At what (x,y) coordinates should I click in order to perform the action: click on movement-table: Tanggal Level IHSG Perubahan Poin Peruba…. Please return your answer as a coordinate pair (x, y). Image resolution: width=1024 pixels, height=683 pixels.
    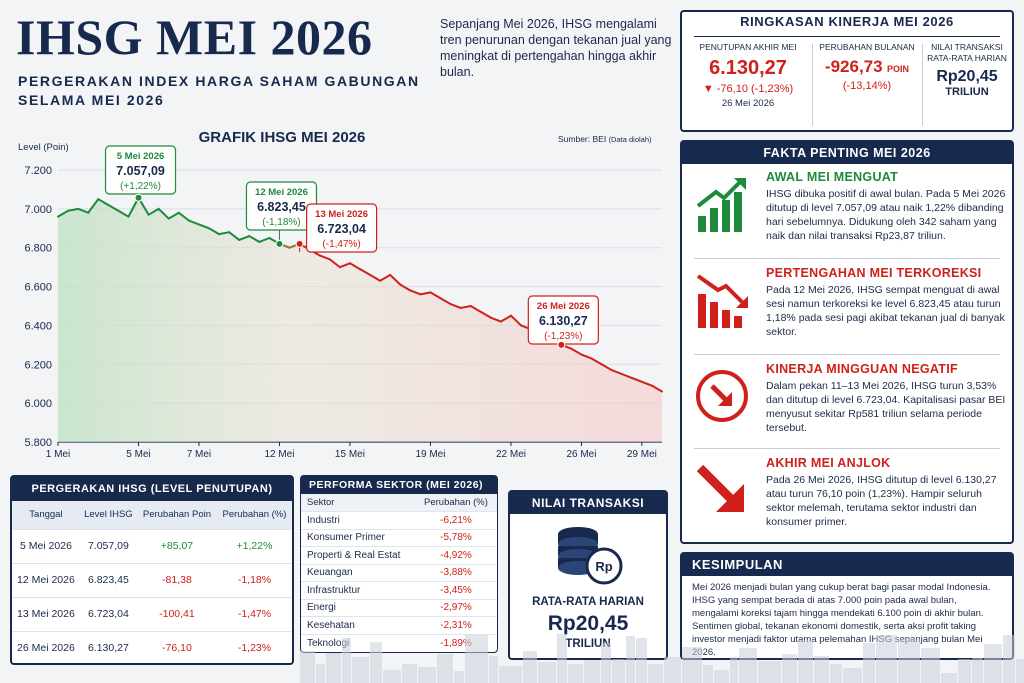
    Looking at the image, I should click on (152, 583).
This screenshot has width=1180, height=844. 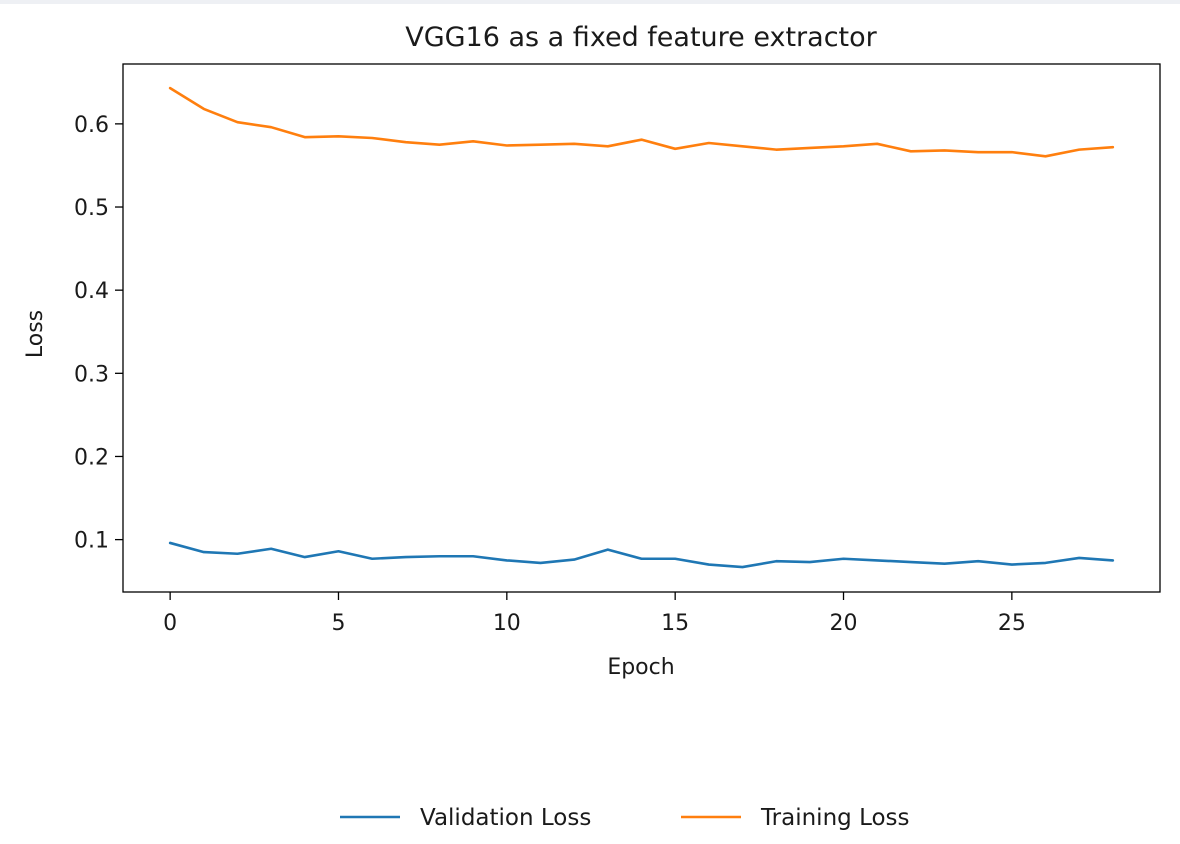 I want to click on x-tick-label: 25, so click(x=1012, y=624).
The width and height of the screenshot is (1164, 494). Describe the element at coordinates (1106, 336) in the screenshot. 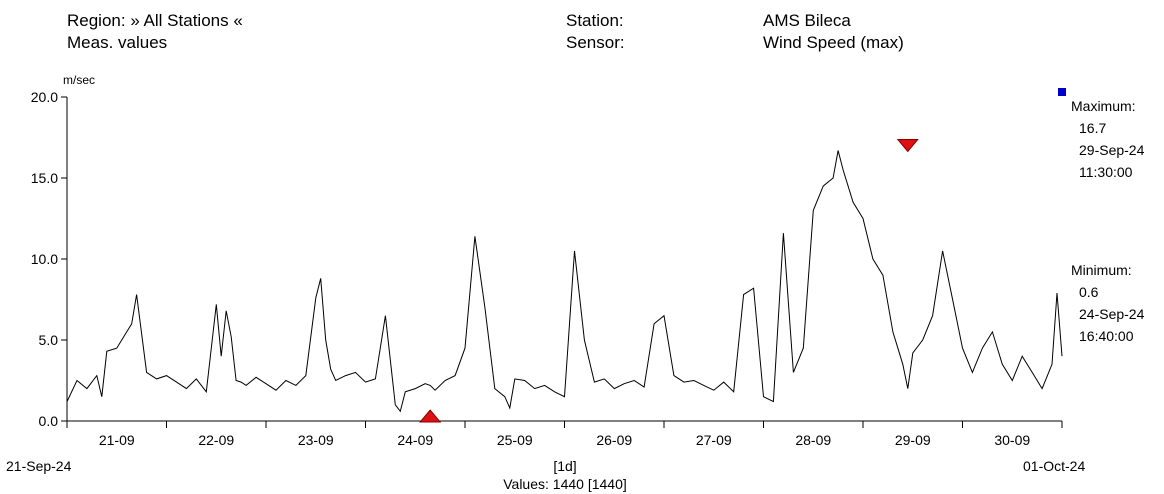

I see `min-time: 16:40:00` at that location.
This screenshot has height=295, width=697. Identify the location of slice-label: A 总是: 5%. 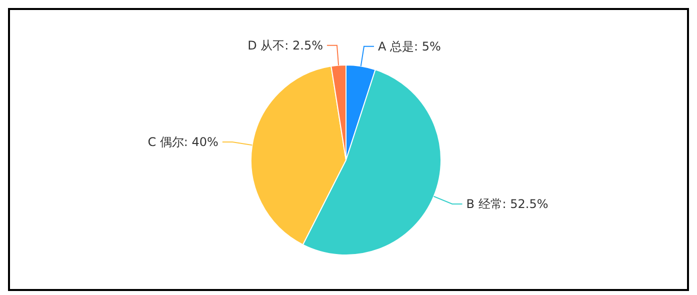
(410, 47).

### Task
Can you print the entries starting at the line that contains "The width and" and ending at the last line of the entries, leaving the pictures out?

### Expected output
The width and height of the screenshot is (1164, 494). Describe the element at coordinates (1106, 336) in the screenshot. 

I see `min-time: 16:40:00` at that location.
This screenshot has height=295, width=697. Identify the location of slice-label: A 总是: 5%. 
(410, 47).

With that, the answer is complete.